Put fresh fruit in a bowl at eye-level in the refrigerator or on the kitchen counter. It will be easier for kids to see and grab.

 

On the go

  • Put dried fruits and nuts, fresh veggies, or fruit in small baggies.
  • Pack low-fat string cheese sticks.

 

Set the rules

  • Teach your kids to ask before they help themselves to snacks.
  • Eat snacks at the table on in the kitchen, not in front of the TV.
  • Serve snacks in a bowl. Don’t let kids eat snack foods directly out of the bag or box.
  • Drink water or fat-free or low-fat milk instead of soda or juice.

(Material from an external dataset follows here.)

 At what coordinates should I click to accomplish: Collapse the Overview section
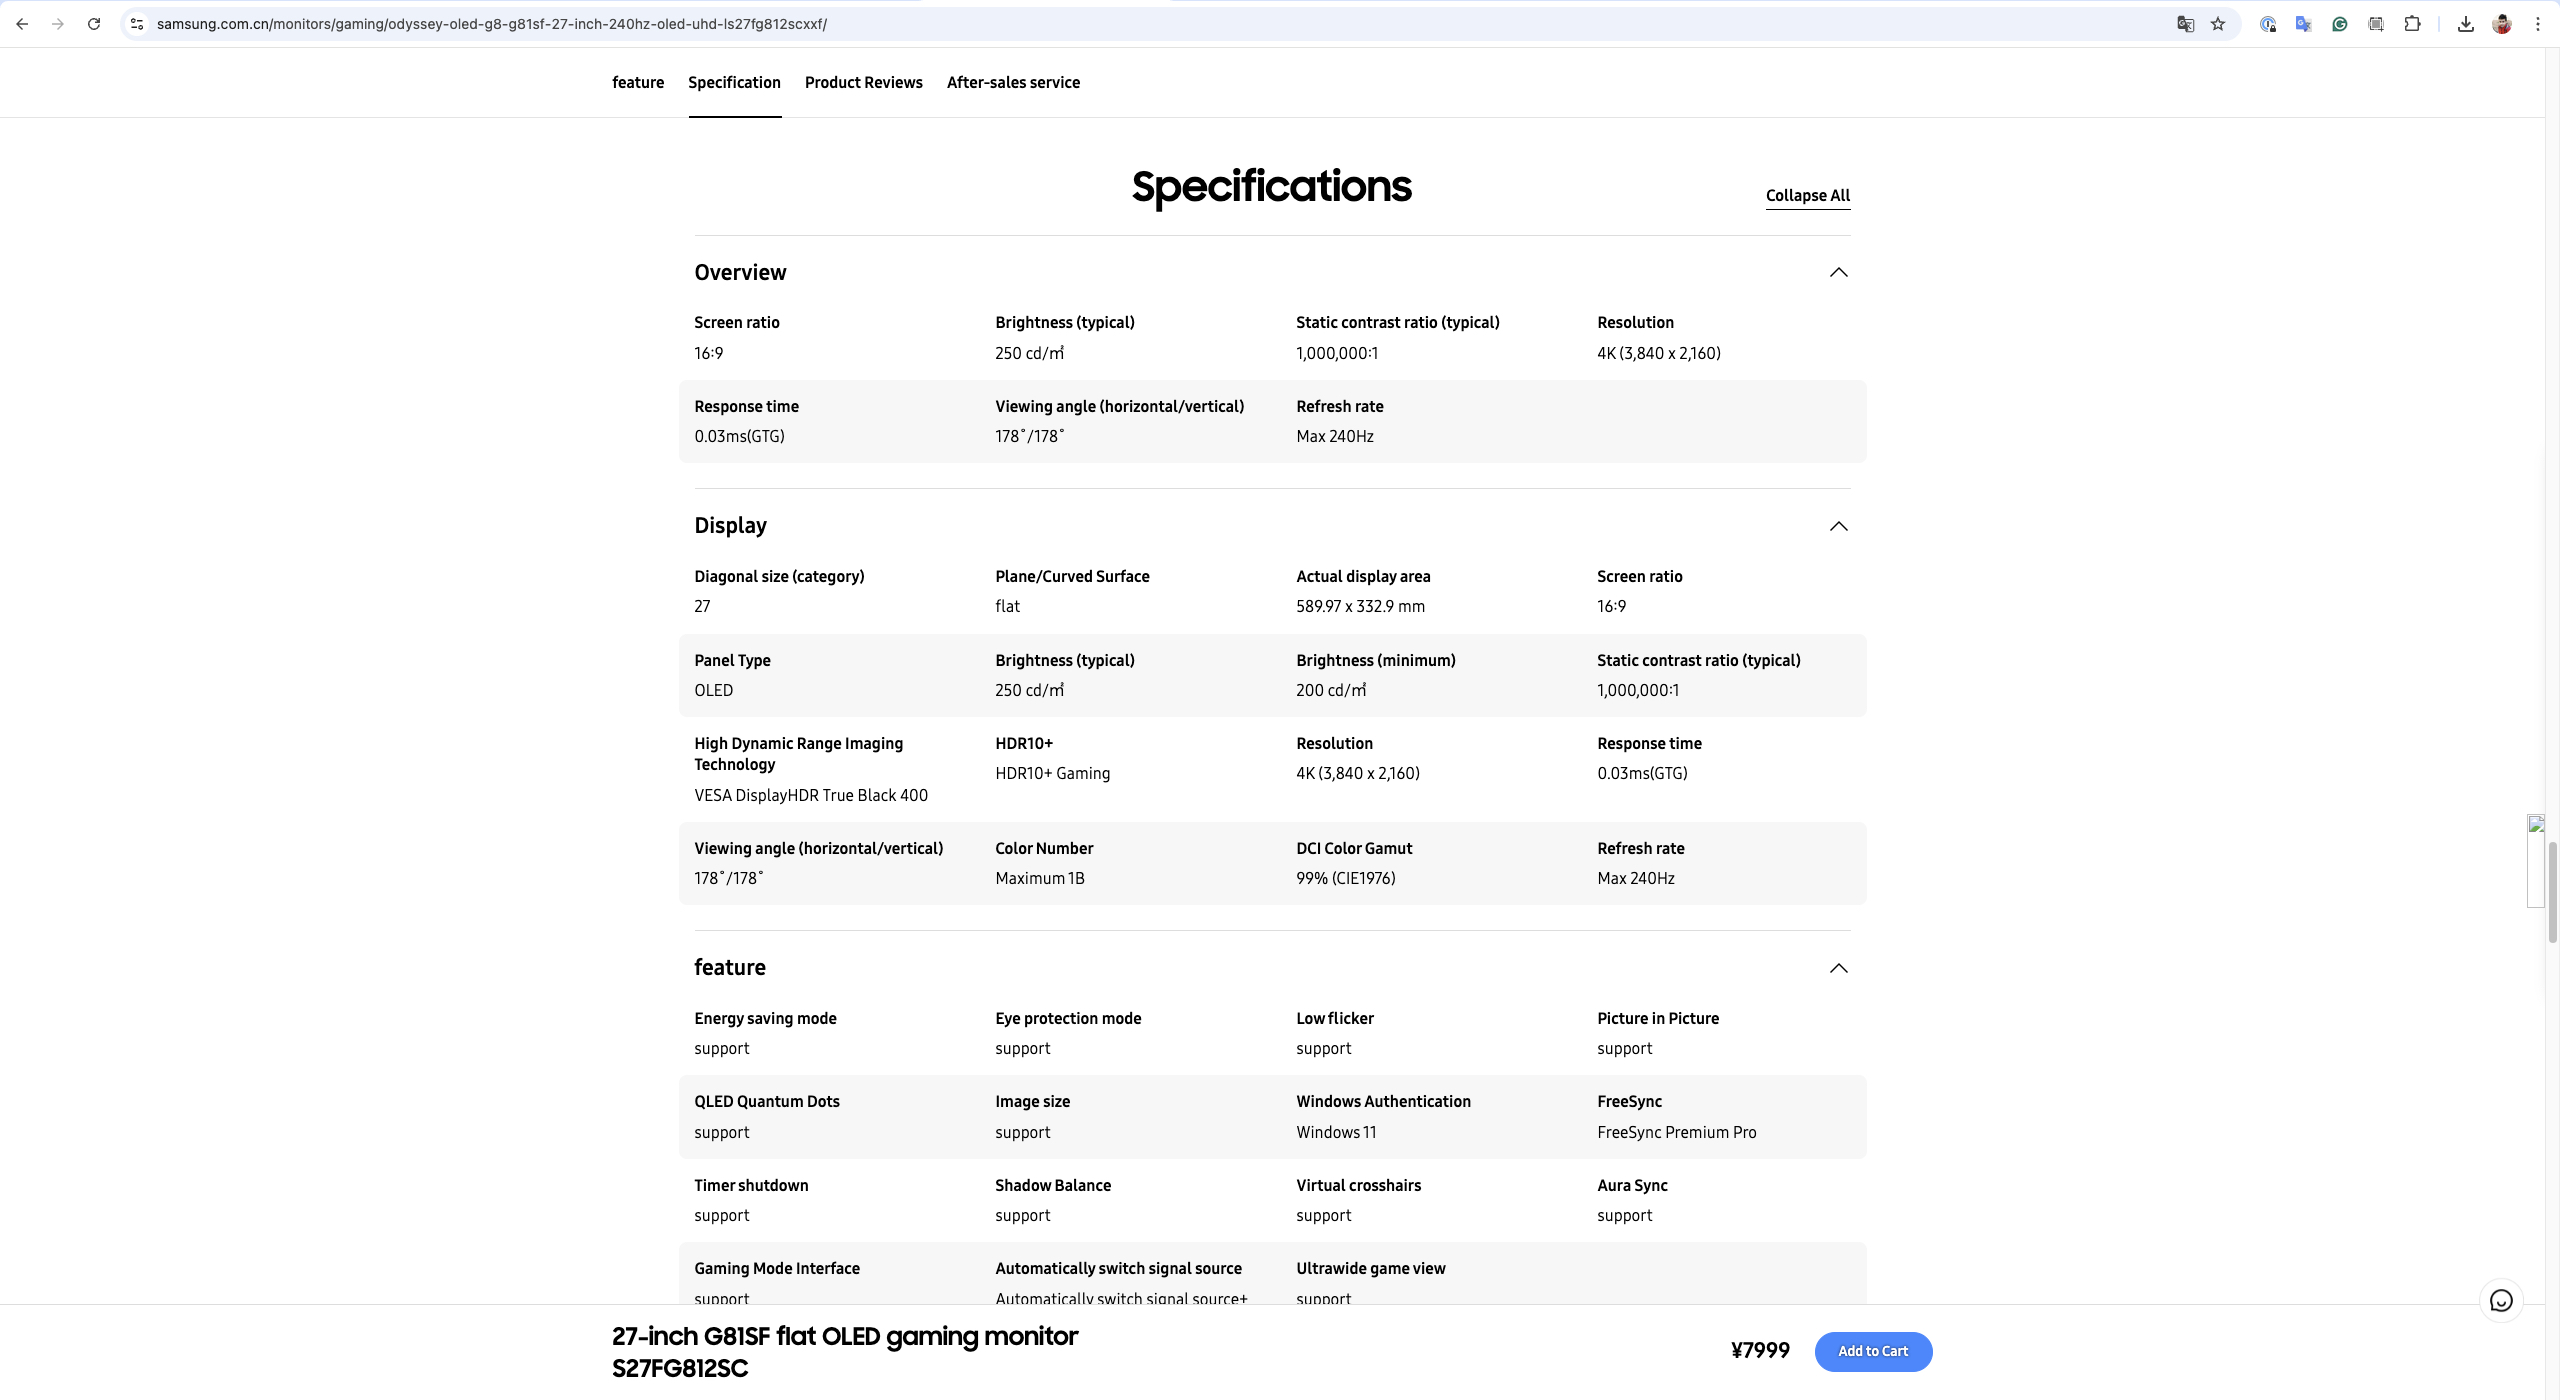1838,273
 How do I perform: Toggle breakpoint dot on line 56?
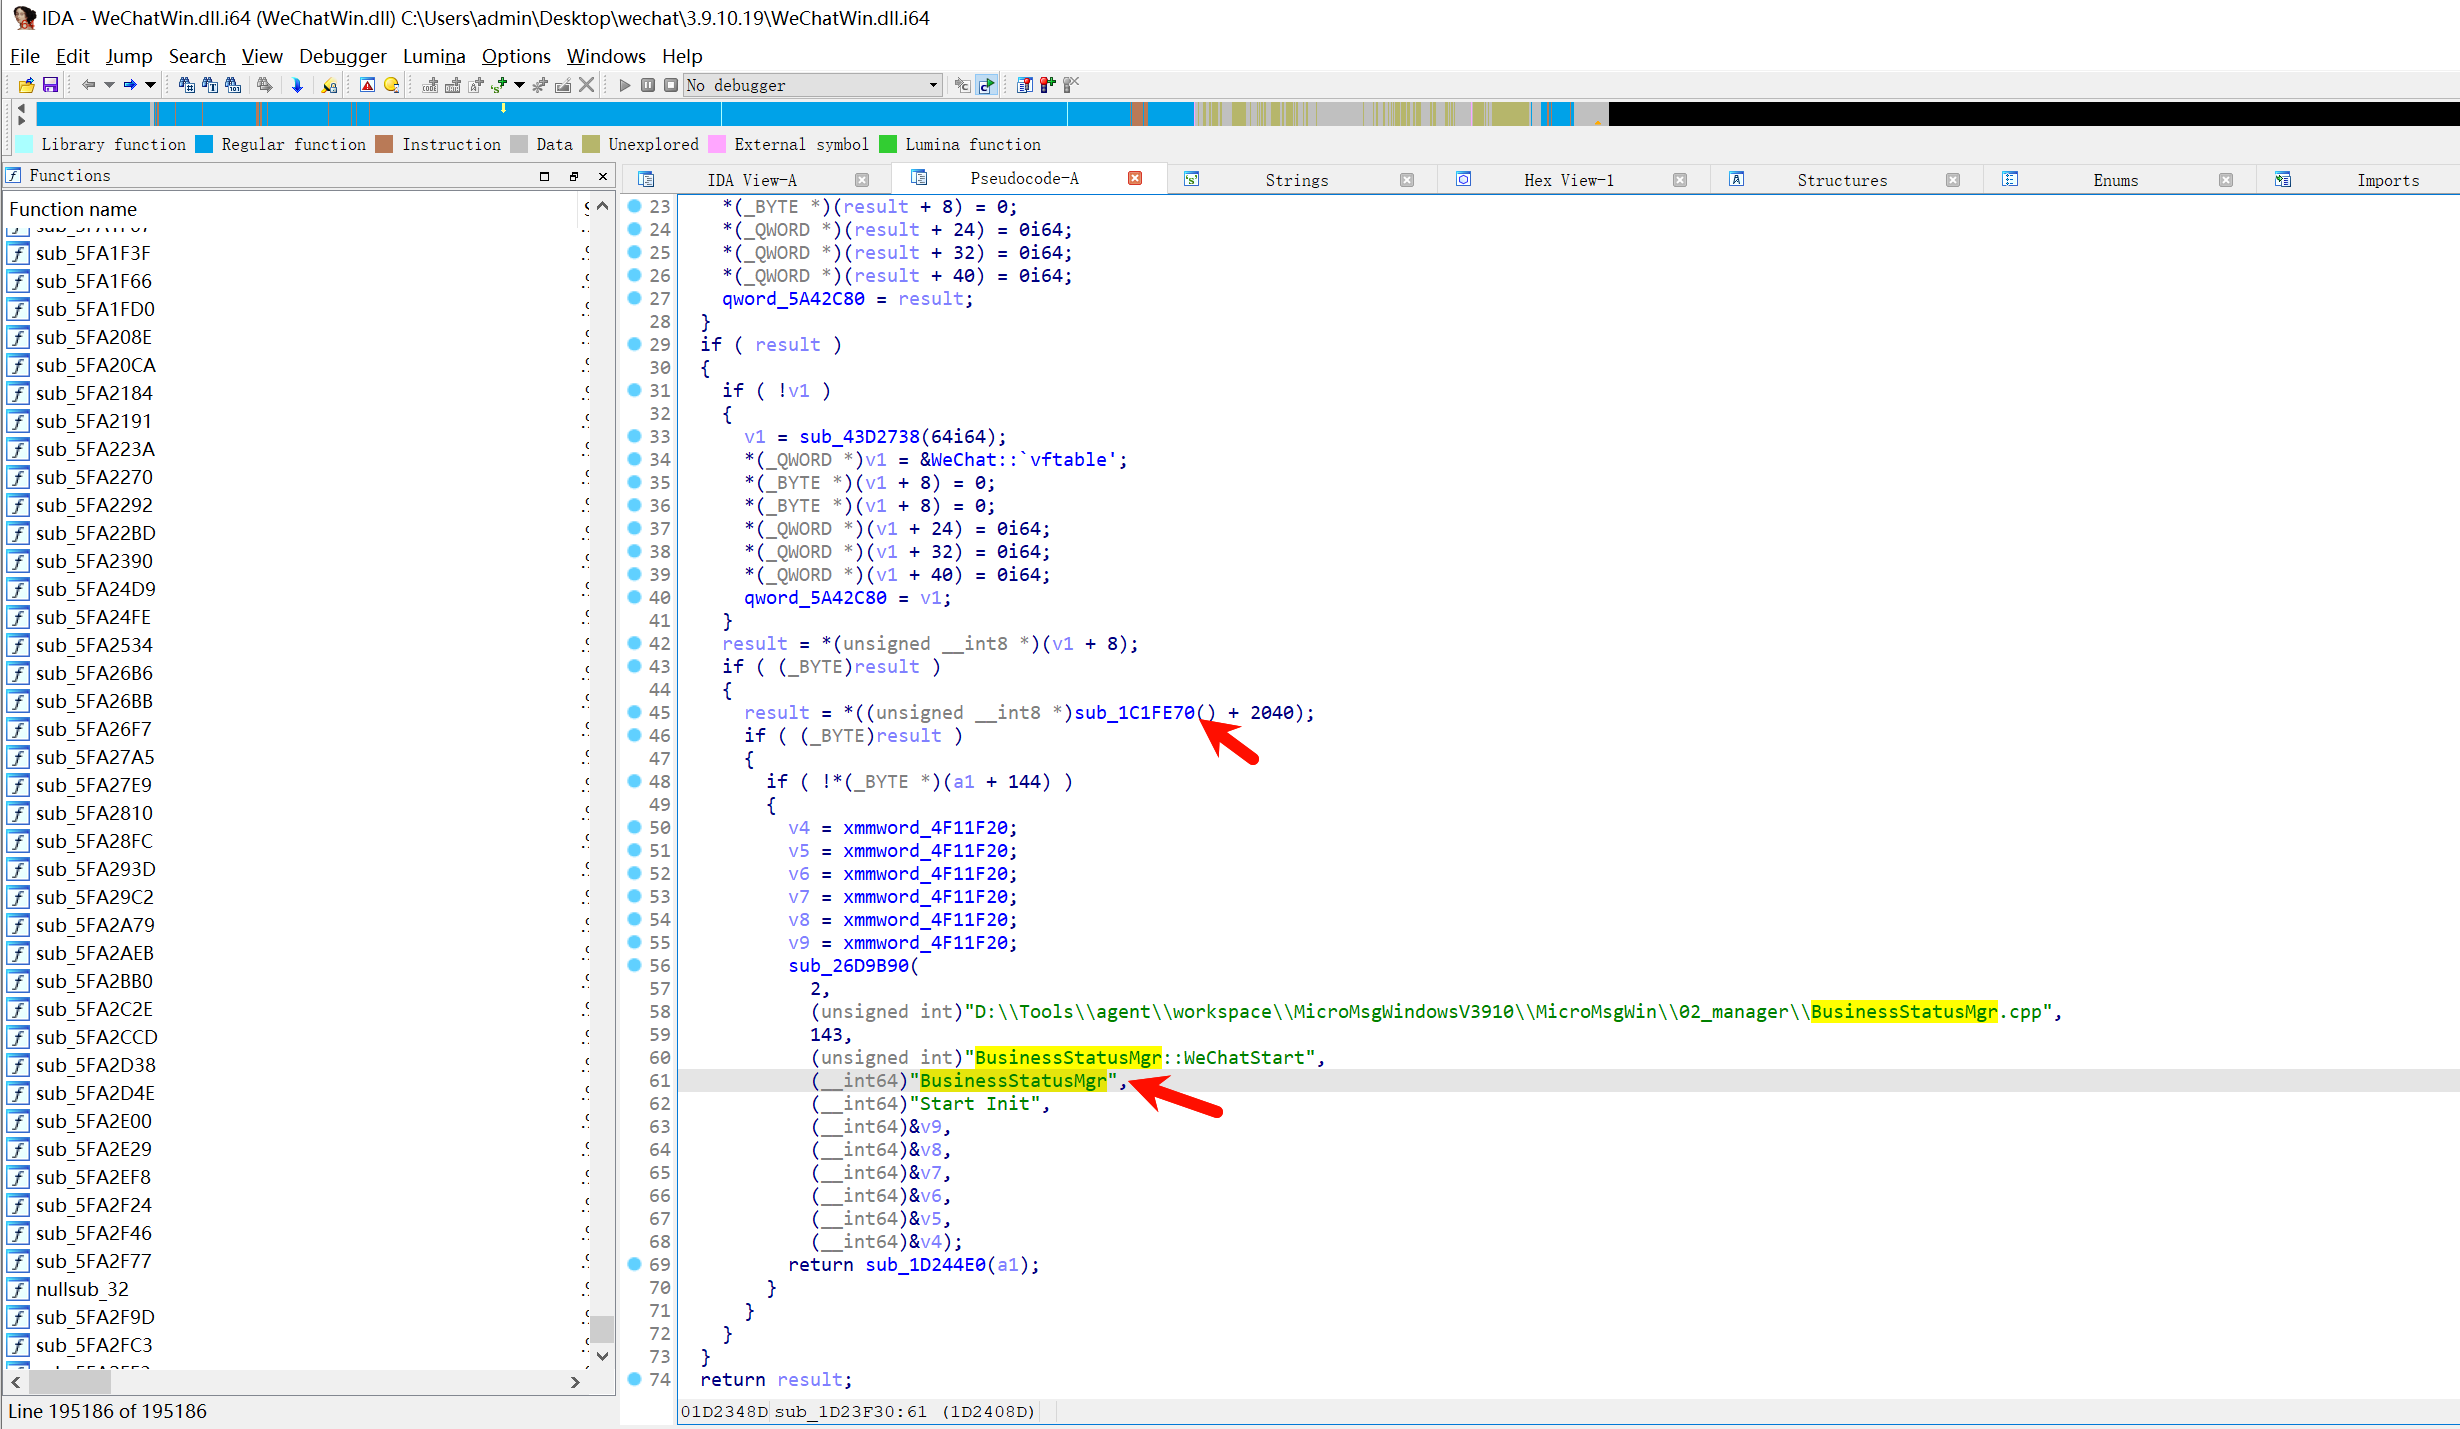click(x=634, y=965)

For more information on nutrition and kids, visit: http:www.choosemyplate.gov


Serving Sizes

Bread, Cereal, Rice and Pasta
1 slice of bread
½ cup of cooked cereal, rice or pasta
1 ounce of ready-to-eat cereal

Vegetables
½ cup cooked or chopped raw vegetables
¾ cup vegetable juice
1 cup of raw leafy vegetables

Fruits
1 apple, banana or orange
¾ cup of fruit juice
½ cup of chopped, cooked, or canned fruit

Meat, Poultry, Fish, Dry beans, Eggs, and Nuts
2-3 ounces of cooked lean meat, poultry or fish
Eating one of these foods counts as eating 1 ounce of meat:
½ cup of cooked dry beans
1 egg
2 tablespoons of peanut butter

Milk, Yogurt, and Cheese
1 cup milk
1 ½ to 2 ounces of cheese
1 cup yogurt


Note:  Preschool children need the same variety but may eat smaller portions.